Il fronte dei prudenti annovera, oltre all’icona degli inviati di guerra Toni Capuozzo, dissidenti dell’informazione omologata come il sociologo Alessandro Orsini, che con le sue tesi si è guadagnato una fetta di popolarità a “Carta Bianca su Rai Tre con Bianca Berlinguer e a “Piazzapulita” su La7 con Corrado Formigli. Circolano anche inchieste serie come quella commissionata dalla tv pubblica Bbc all’Institute for Strategic Dialogue, secondo la quale la popolarità di Vladimir Putin dopo l’attacco sarebbe cresciuta di migliaia di follower. Anche questa una strategia invasiva di invasi ed invasori. Di fronte alla durezza delle dirette coi missili, carri armati e caduti, la cronaca è entrata in una miscellanea di opinioni, di letture, di pareri e partigianerie, che decompongono i fatti e li ricollocano. A tutto contribuisce anche lo stile diverso dei due guerrieri. Se “Vladimir Putin novello Adolf Hitler” appare in fotogrammi statici mentre esce ed entra dalle sale del Cremlino, Volodymyr Zelensky dispiega la sua arte nelle puntate della sua “fiction verità”. Non solo la serie in onda su La7, “Servitore del popolo”, ideata, scritta e prodotta nel 2015 dallo stesso prima di essere eletto presidente nel 2019: tutti i collegamenti del presidente ucraino sono un set. Mediaticamente studiati, con luci, inquadrature e annunci ad affetto. E con l’inconfondibile t-shirt verde militare, che Zelensky indossa a meno zero e che è già diventata un must.

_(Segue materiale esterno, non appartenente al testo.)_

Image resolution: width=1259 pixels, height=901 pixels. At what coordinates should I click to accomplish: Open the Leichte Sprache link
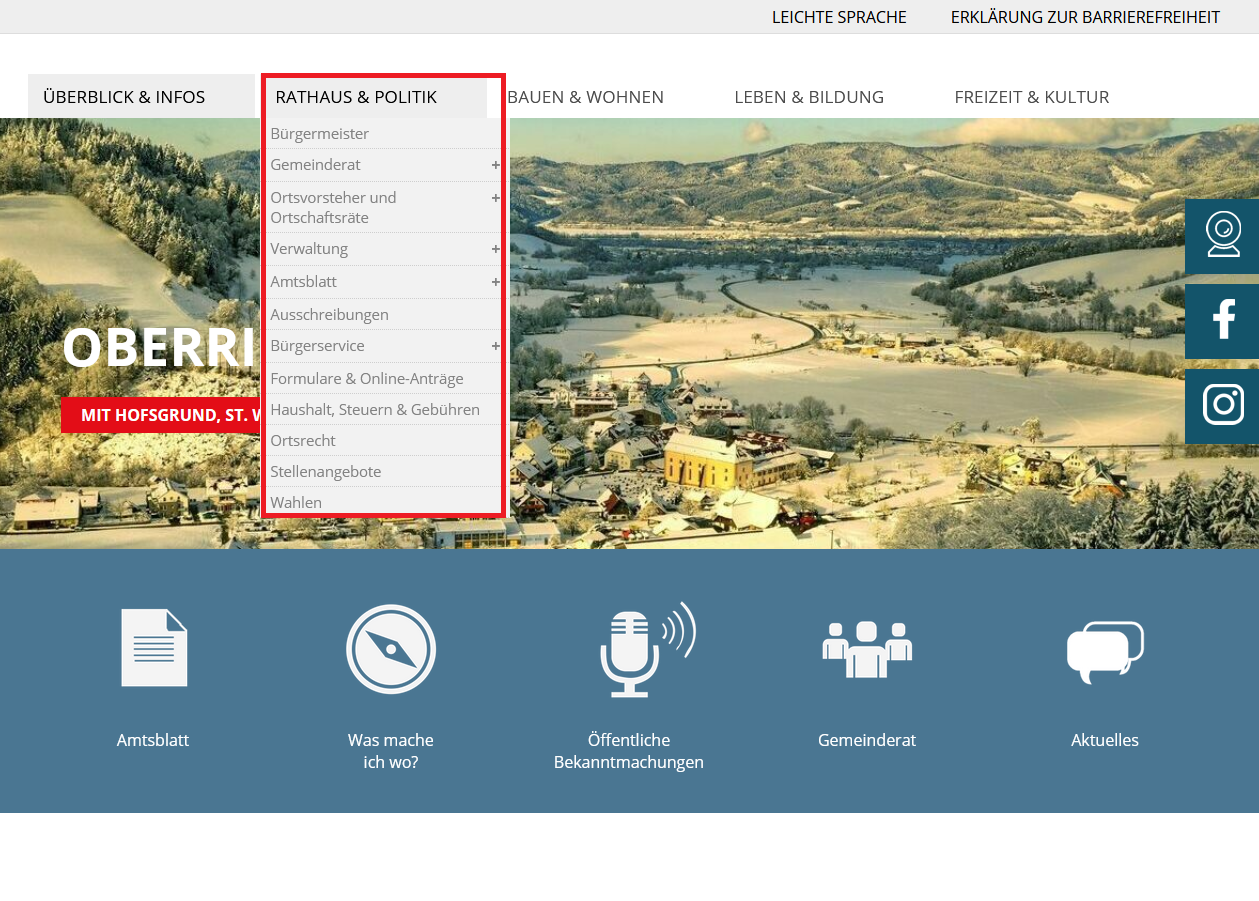839,17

Ma l’orrore gronda. Una “guerra sporca”, perché sta radendo al suolo un Paese da 44 milioni di abitanti, con morti tra donne e bambini. Uno sragionevole conflitto, che cancellerà una generazione di giovani, oltre all’esodo milionario di profughi, il cui dolore e le cui ragioni diventano afonie in un Guernica elettronico in cui l’immagine è il messaggio. E per l’immagine si fa tutto. Da ultimo Zar sull’orlo dell’abisso e come eroico influencer della resistenza armata, combattuta, perduta.